25 de novembro é o Dia Internacional de luta pelo Fim da Violência contra a Mulher

Origem da data

25 de novembro é celebrado como Dia Internacional da Não Violência Contra a Mulher desde 1999. Quem criou a data foi a Organização das Nações Unidas (ONU), em memória das três irmãs ativistas políticas latino-americanas (Pátria, Minerva e Maria Teresa Mirabal) que foram assassinadas pela ditadura de Leonidas Trujillo (1930-1961), na República Dominicana. Em 25 de novembro de 1960, Las Mariposas, como eram conhecidas as irmãs Mirabal, regressavam de Puerto Plata, onde seus maridos se encontravam presos. Foram detidas na estrada e assassinadas por agentes do governo militar, que simulou um acidente.

Lei Maria da Penha contra violência

No dia 7 de agosto a Lei Maria da Penha (Lei nº 11.340/2006) completou 12 anos de existência. Foi instituída depois da denúncia feita pela biofarmacêutica cearense Maria da Penha Maia, que levou um tiro do marido e ficou paraplégica. O tiro foi pelas costas. Sem encontrar justiça no Brasil, depois de 19 anos da tentativa de assassinato, ela procurou a Comissão Interamericana dos Direitos Humanos da Organização dos Estados Americanos (OEA), que acatou a denúncia. O ex-marido foi preso em 2002. Somente em 2006, no entanto, o governo brasileiro assinou Termo de Ajuste de Conduta e encaminhou o Projeto de Lei para aprovação pelo Congresso Nacional.A Lei de Violência Doméstica e Familiar contra a Mulher (Lei Mariada Penha) foi sancionada dia 7 de agosto de 2006 pelo ex-presidente Luís Inácio Lula da Silva e entrou em vigor no dia 2 de setembro daquele ano.

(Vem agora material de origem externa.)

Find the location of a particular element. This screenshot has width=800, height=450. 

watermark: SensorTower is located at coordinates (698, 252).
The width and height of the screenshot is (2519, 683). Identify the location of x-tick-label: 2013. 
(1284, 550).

Formas de violência praticadas contra a mulher:

Violência física: Qualquer violência que se dá sobre o corpo da mulher;

Violência sexual: Qualquer ato onde a vítima é obrigada, por de força, coerção ou ameaça, a praticar atos sexuais que não deseja;

Violência psicológica e moral: Este tipo se dá no abalo da auto-estima, por meio de palavras ofensivas, desqualificação, difamação, proibição..;

Violência patrimonial: Qualquer ato que tenha por objetivo dificultar o acesso da vítima à autonomia feminina. Retenção, perda, dano ou destruição de bem ou valores;

Violência Intra familiar/doméstica: É praticada no lar ou na unidade doméstica, geralmente por um membro da família que viva com a vítima.

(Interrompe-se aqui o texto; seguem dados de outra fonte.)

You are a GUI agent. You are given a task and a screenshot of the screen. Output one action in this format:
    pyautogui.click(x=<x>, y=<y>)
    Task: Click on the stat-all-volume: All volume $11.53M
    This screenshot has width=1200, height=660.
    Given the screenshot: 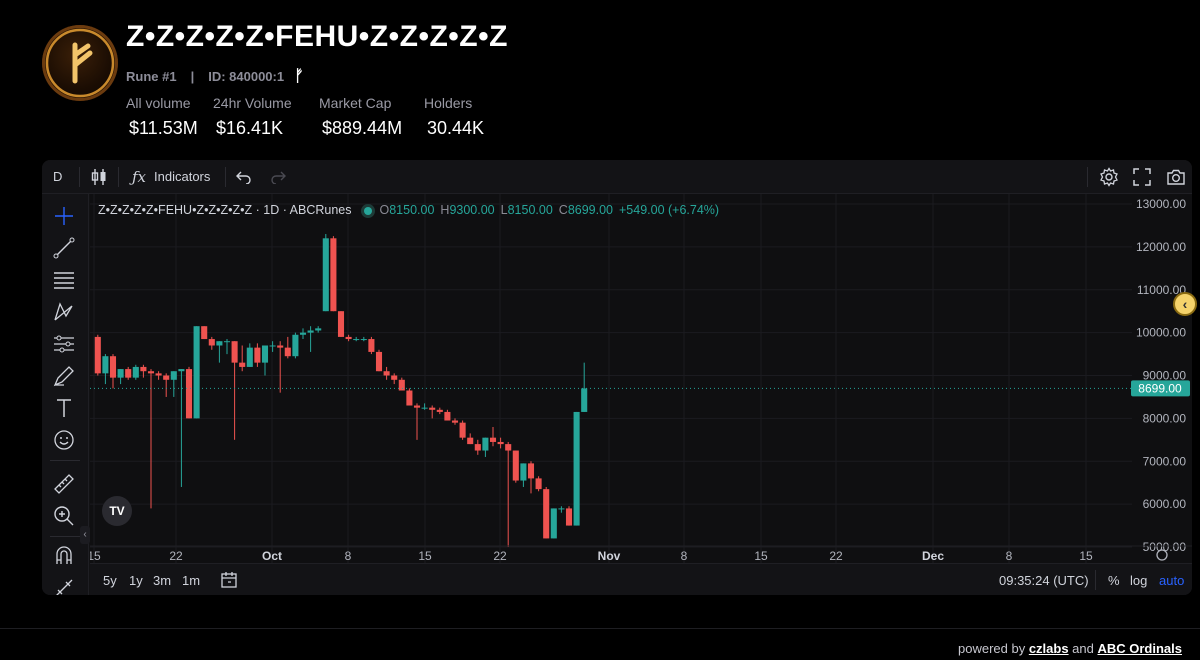 What is the action you would take?
    pyautogui.click(x=162, y=117)
    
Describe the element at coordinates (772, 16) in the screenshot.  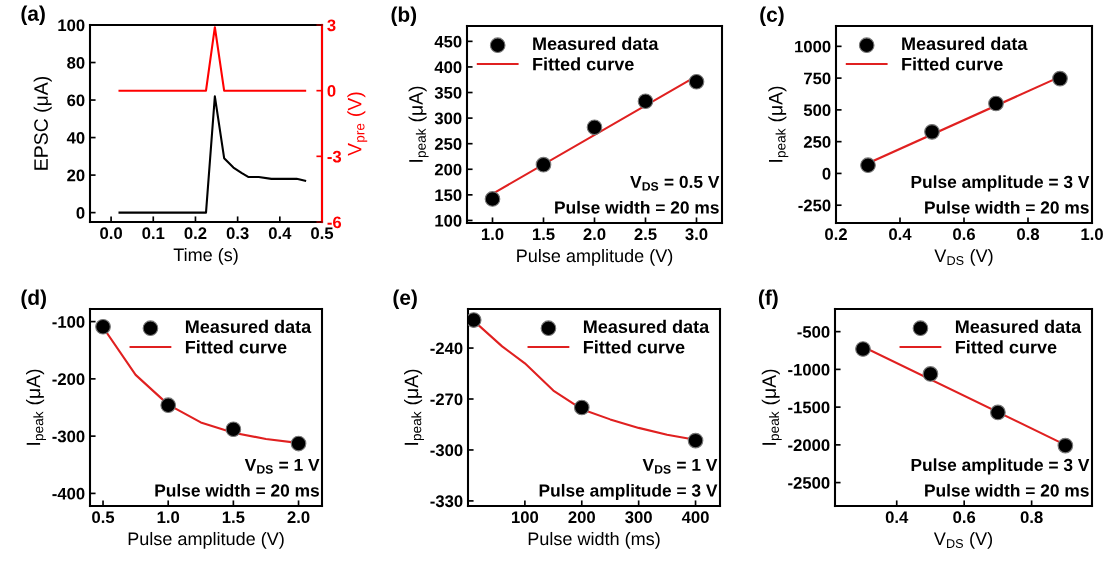
I see `chart-title: (c)` at that location.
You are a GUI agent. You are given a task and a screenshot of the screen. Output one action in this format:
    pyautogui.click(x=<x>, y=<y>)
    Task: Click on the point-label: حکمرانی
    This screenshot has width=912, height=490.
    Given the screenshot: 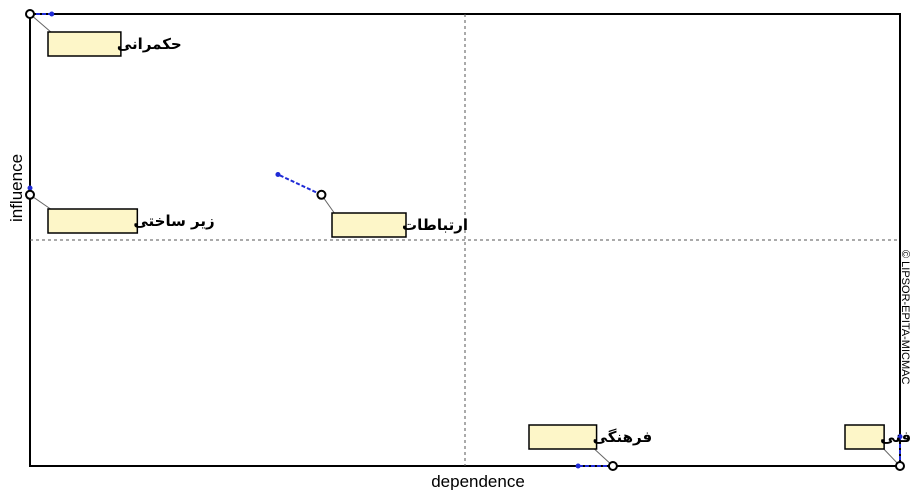 What is the action you would take?
    pyautogui.click(x=114, y=44)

Violência conjugal: É a que se dá entre cônjuges, companheiros, podendo incluir outras relações interpessoais(ex-noivos, namorados);

Violência institucional: Qualquer ato constrangedor, fala inapropriada ou omissão de atendimento realizado por agentes de órgãos públicos prestadores de serviços que deveriam proteger as vítimas dos outros tipos de violência e reparar as conseqüências por eles causados.

Não aceite a violência, de nenhum tipo – Denuncie 3371-2322 – procure ajuda!

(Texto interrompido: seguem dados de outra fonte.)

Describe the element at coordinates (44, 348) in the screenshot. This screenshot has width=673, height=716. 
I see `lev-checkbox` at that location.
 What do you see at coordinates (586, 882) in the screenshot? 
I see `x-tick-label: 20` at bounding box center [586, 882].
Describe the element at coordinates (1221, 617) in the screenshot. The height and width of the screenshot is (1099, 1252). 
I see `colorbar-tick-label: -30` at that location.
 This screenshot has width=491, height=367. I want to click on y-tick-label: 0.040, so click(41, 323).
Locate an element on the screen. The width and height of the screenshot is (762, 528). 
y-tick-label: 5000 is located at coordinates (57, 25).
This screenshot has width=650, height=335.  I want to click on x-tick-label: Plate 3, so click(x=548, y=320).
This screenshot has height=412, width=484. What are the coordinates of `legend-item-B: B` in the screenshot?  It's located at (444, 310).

Feminicídio é tipificado como crime

Feminicídio é o homicídio de mulheres em decorrência de conflitos de gênero, geralmente cometidos por um homem, parceiro ou ex-parceiro da vítima. Esse tipo de crime costuma implicar situações de abuso, ameaças, intimidação e violência sexual. Uma mulher é morta a cada duas horas no Brasil, mais ou menos duas mulheres são assassinadas por dia no Brasil. Uma barbárie que nem a Lei Maria da Penha tem conseguido resolver.

Estudo do Ipea (Instituto de Pesquisa Econômica e Aplicada) constatou que 29% desses óbitos ocorreram na casa da vítima – o que reforça o perfil das mortes como casos de violência doméstica. De acordo com o Ipea, 40% de todos os homicídios de mulheres no mundo são cometidos por um parceiro íntimo.